LEXUS RX 350 AND RX 450H
THE LEXUS RX – STILL BUILT IN CAMBRIDGE, ONTARIO – is all new for the 2016 model year. It’s available in two updated powertrain configurations: the RX 350’s 3.5L V6 gets a small power bump over the previous generation and is mated with a new eight-speed automatic; and the engine in the RX 450h is what Lexus calls an evolution of the 3.5L V6 engine, featuring hybrid technology and reconfigured intake ports and combustion chambers, mated with a CVT. The 350’s power figures land at 295 hp and a healthy 268 lb-ft of torque, while the 450 hybrid’s gas and electric output combine for 308 hp, and notably lower 247 lb-ft of low-end oomph, but makes up for this with a combined 8.0 L/100 km fuel efficiency average, compared to the regular RX’s 10.7 average. Both models feature a very smooth ride and relaxed drive feel, and both are upgraded significantly by adding on an F Sport package to improve the quality of the interior materials and add sport seats and adaptive air suspension. In the RX 350, the engine is nicely powerful and the transmission is very well-behaved; in the 450h, I found it difficult to get past the soggy throttle and the CVT’s distinctive whine.
LEXUS LX 570
THE MOST UPSCALE SUV THAT LEXUS HAS on offer recently underwent a significant refresh with updated styling inside and out, a new eight-speed transmission, standard LED lamps and signals, more standard safety features, upgraded infotainment with a larger 12.3-inch screen and remote touch interface, a panoramic view monitor, four-zone climate control, and the list goes on.
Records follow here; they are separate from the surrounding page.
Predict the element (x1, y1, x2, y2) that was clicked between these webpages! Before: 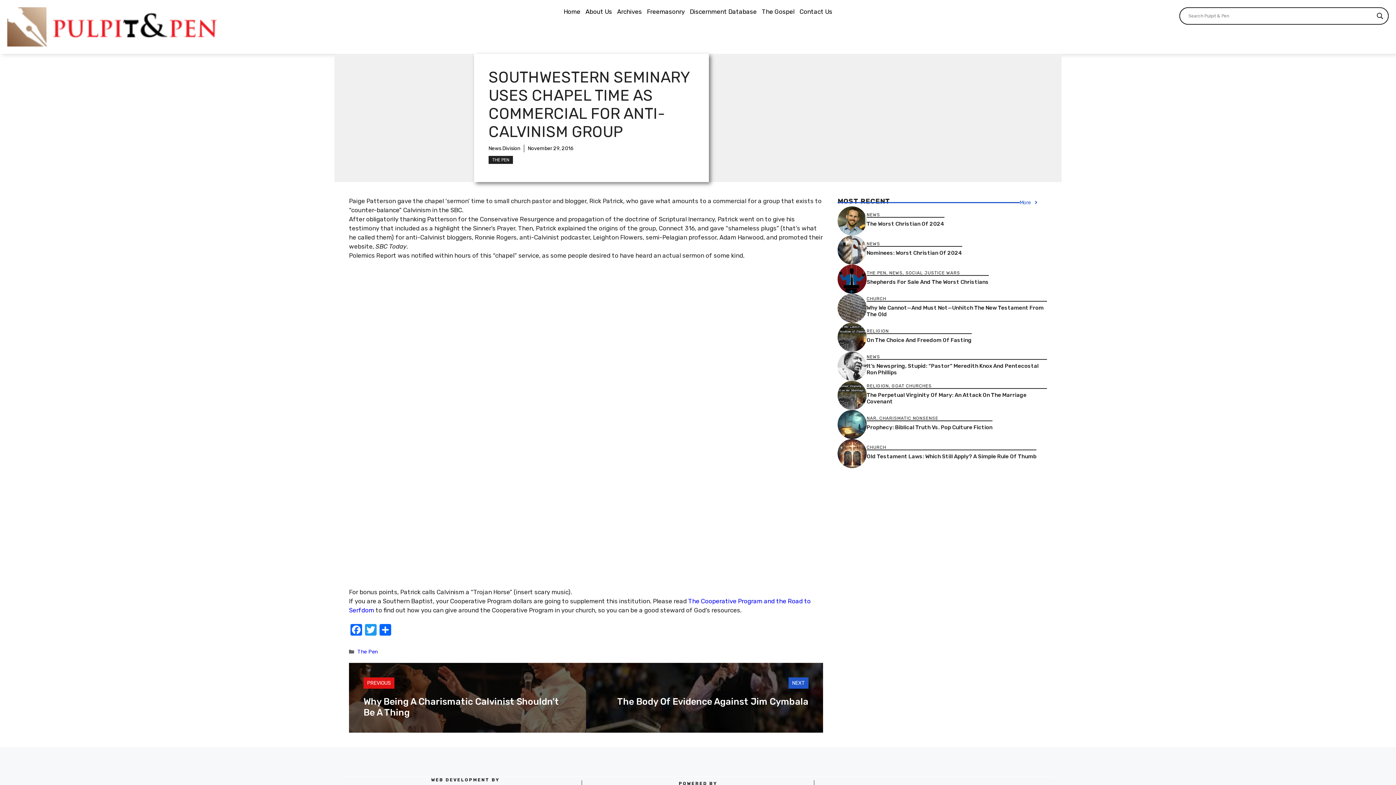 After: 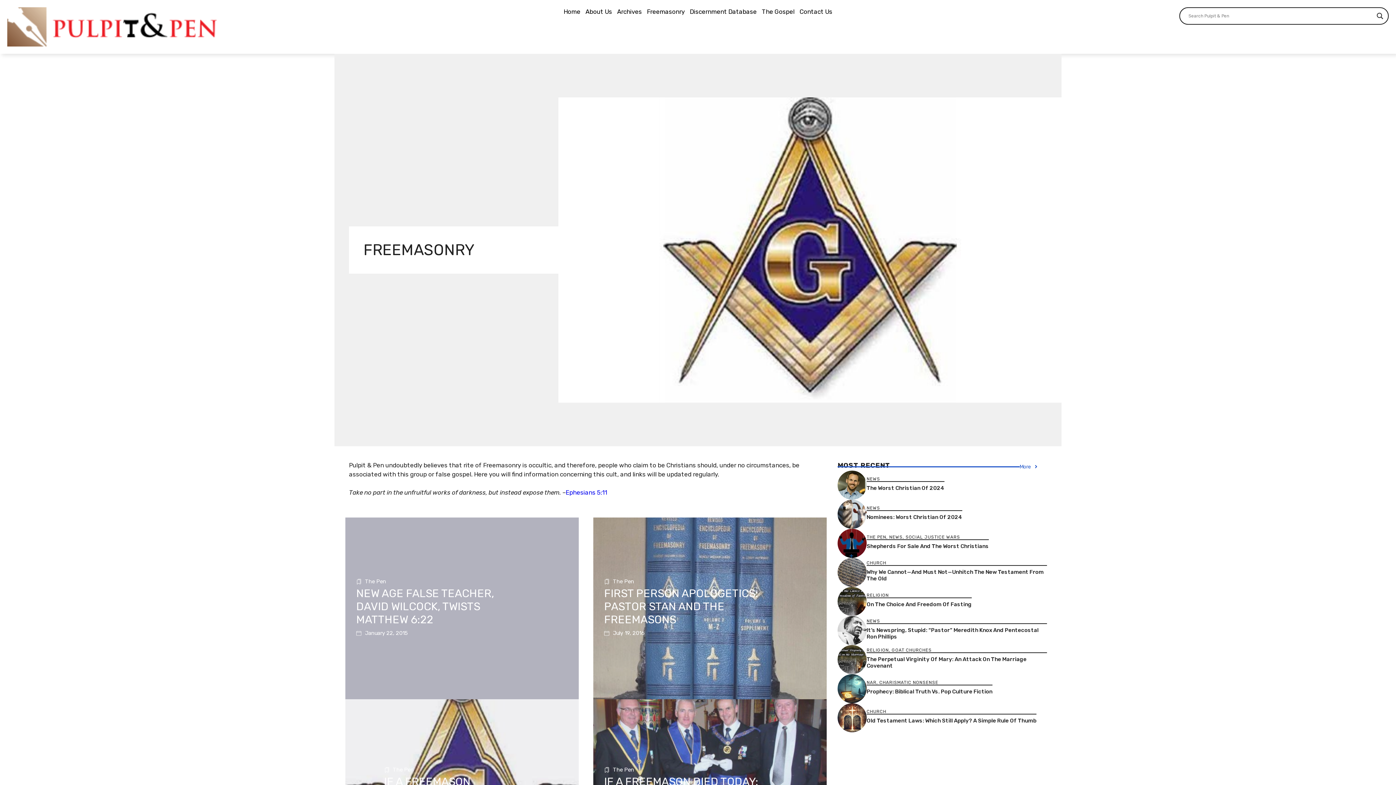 Action: label: Freemasonry bbox: (644, 7, 687, 16)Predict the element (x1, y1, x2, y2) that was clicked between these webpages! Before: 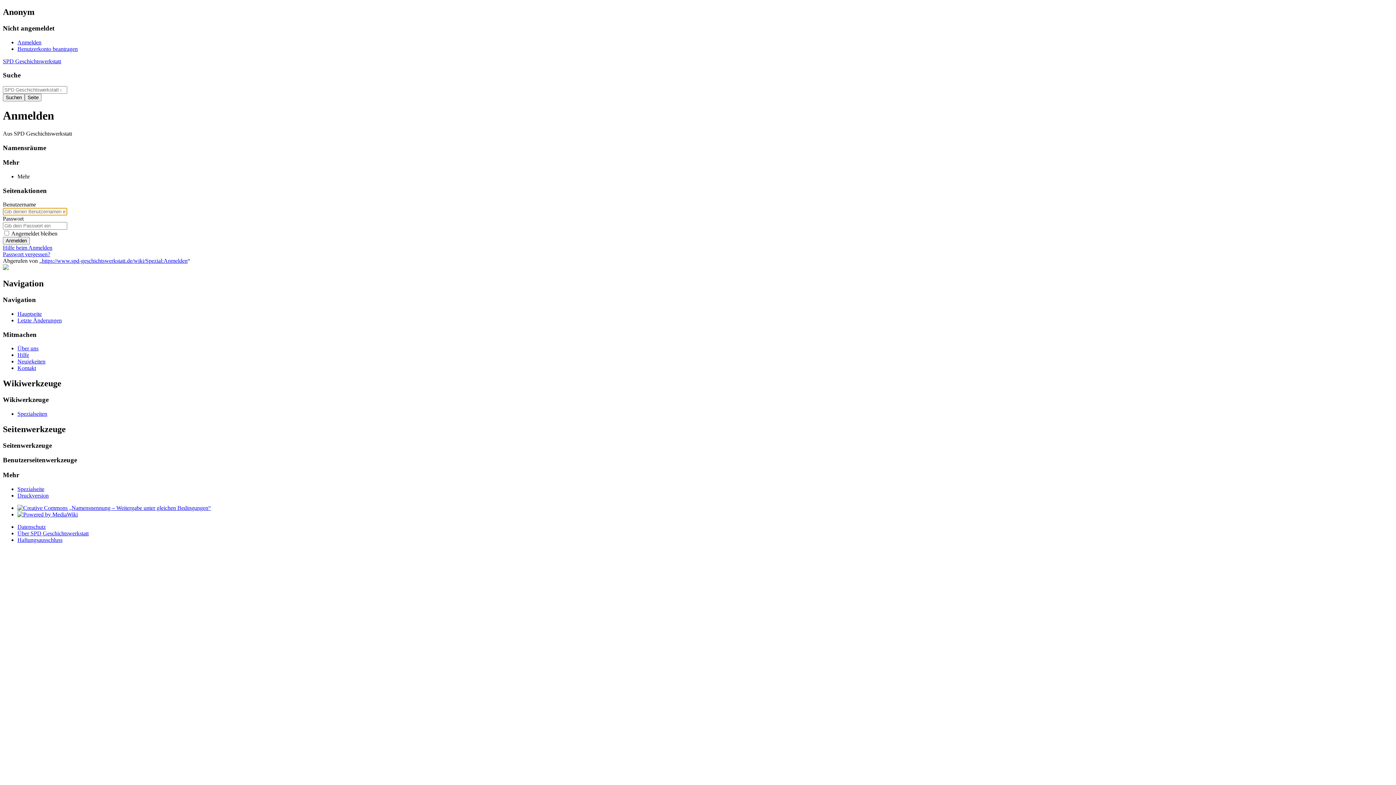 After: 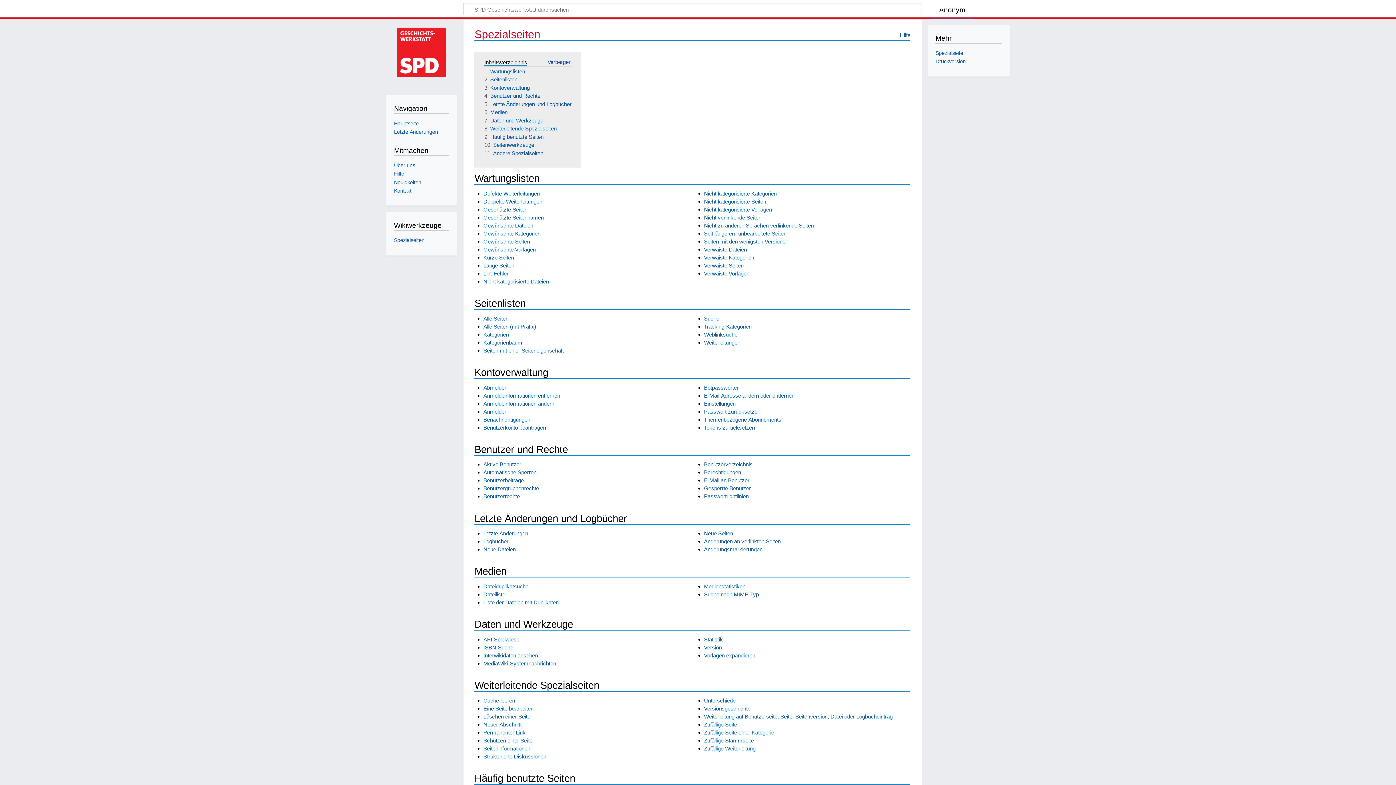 Action: bbox: (17, 410, 47, 417) label: SpezialseitenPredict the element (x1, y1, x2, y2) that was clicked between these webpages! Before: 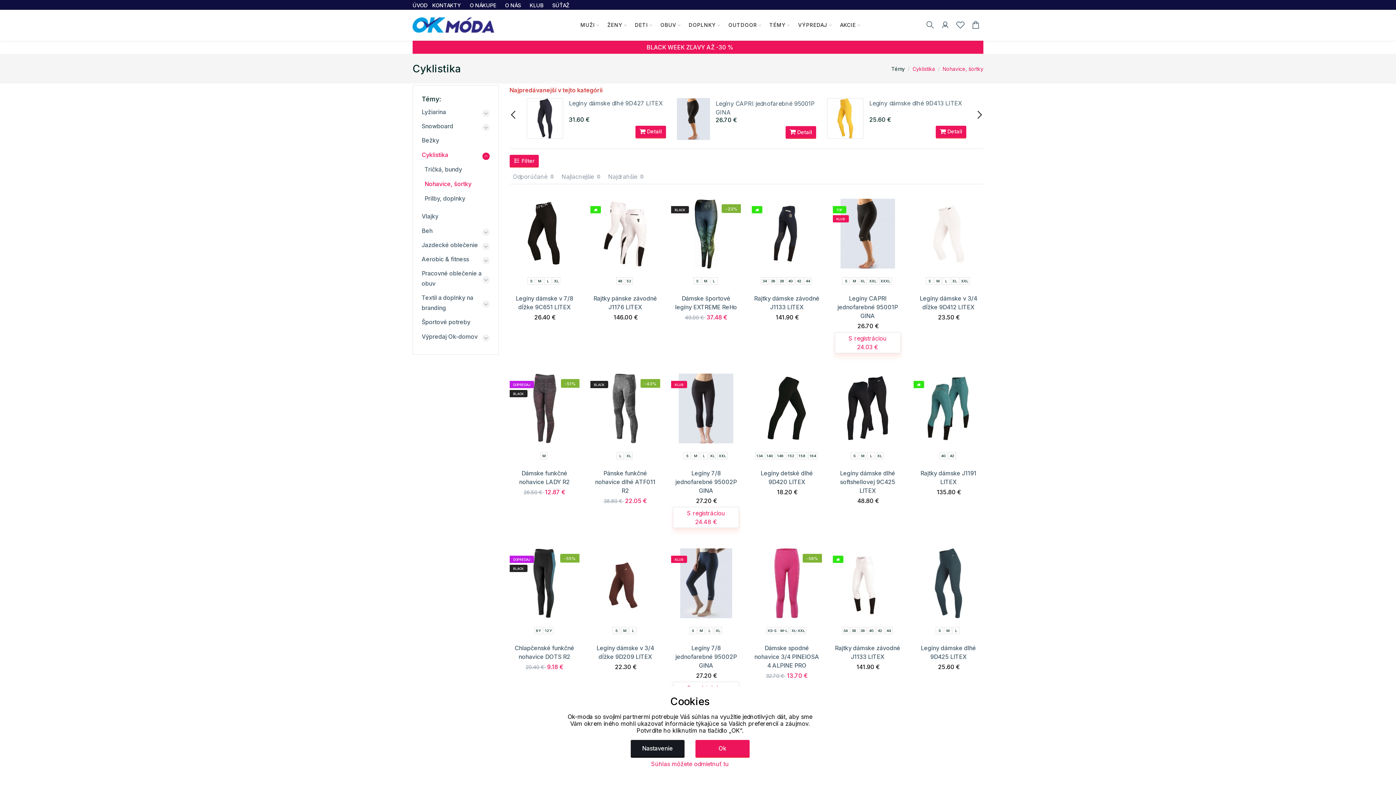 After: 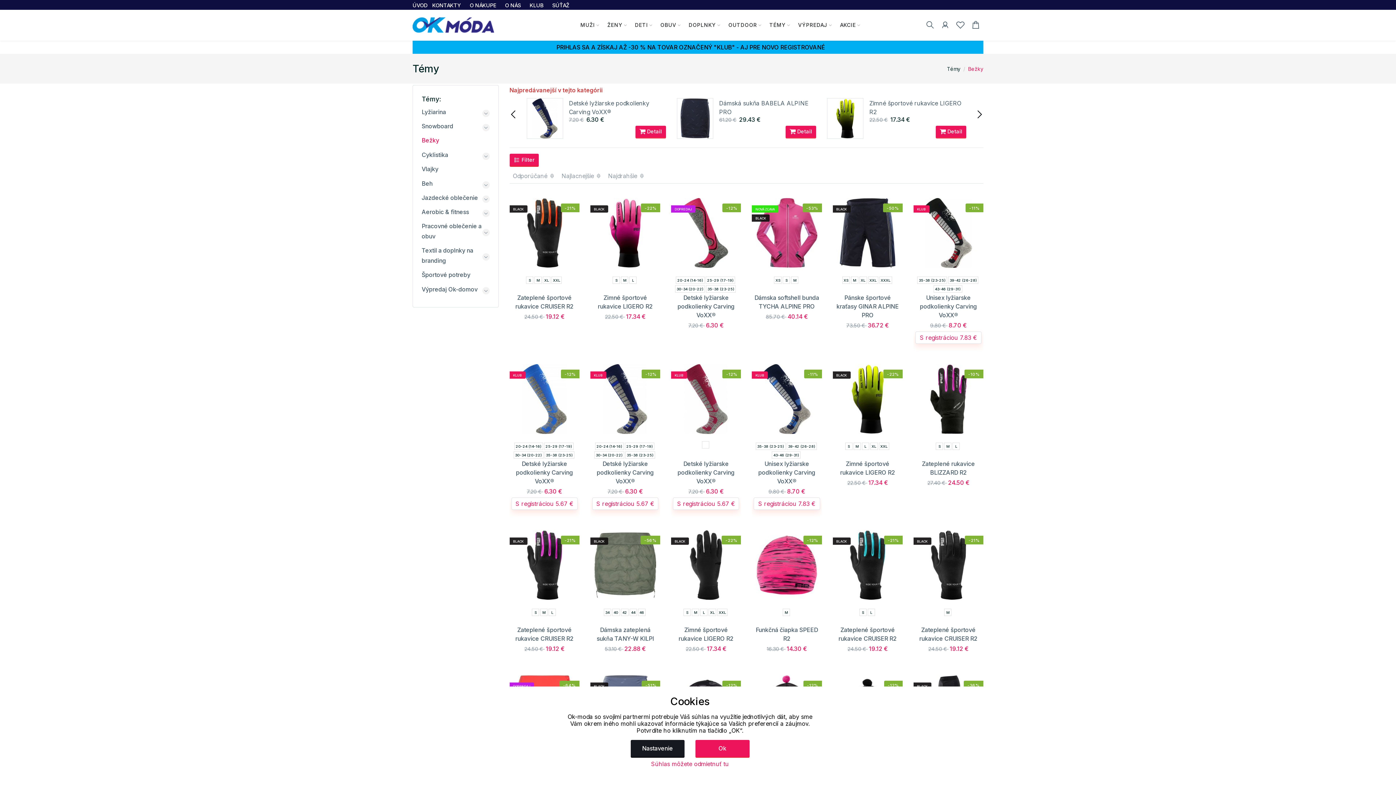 Action: label: Bežky bbox: (421, 136, 439, 144)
The seven- or eight-seater also now features a two-piece rear hatch with power in the upper half and an interesting power-retractable 50/50 split third-row seat design that adds 41 cubic feet of cargo space. I don’t always enjoy massive SUVs, but I was thoroughly impressed by this one. The expected characteristics are there, such as excellent power and stunning off-road capability that carries over from its platform-mate, the Toyota Land Cruiser. But this iteration also adds surprisingly sharp steering feel and well-mannered handling, and the new transmission is a great fit for the 383-hp 5.7L V8 powerplant. These changes have made this vehicle a serious contender in the realm of big-spend three-row trucks.
ENHANCED ALL-WHEEL DRIVE
KUDOS ALSO GO OUT TO LEXUS for setting up a properly challenging off-road course to test the enhanced all-wheel drive systems using dynamic torque control. The snow at the top of Le Massif was about six inches deep and had partially melted in some unseasonably warm weather, leaving it grainy, slushy and very slippery. For the drivers, the task was relatively easy and a good reminder of how to tackle winter head-on: just take the bends, slaloms and moguls at half to three-quarter throttle and let the cars take care of the rest. The hardest part was forcing the brain to keep the right foot down to maintain momentum and trusting the systems to do their jobs. I was pleased to find that both the Lexus NX and RX handled the challenging conditions admirably, never once leaving me in a moment of doubt. My performance preference of the two was the new NX 200t, released in 2015, for its sharper steering that contributed to staying straight and under control through slides with minimal input. The rear end on the RX 350 wanted to swing out a fair bit more but not so much as to be disconcerting. Caught in a nasty blizzard, I’d feel comfortable being carried through by either one.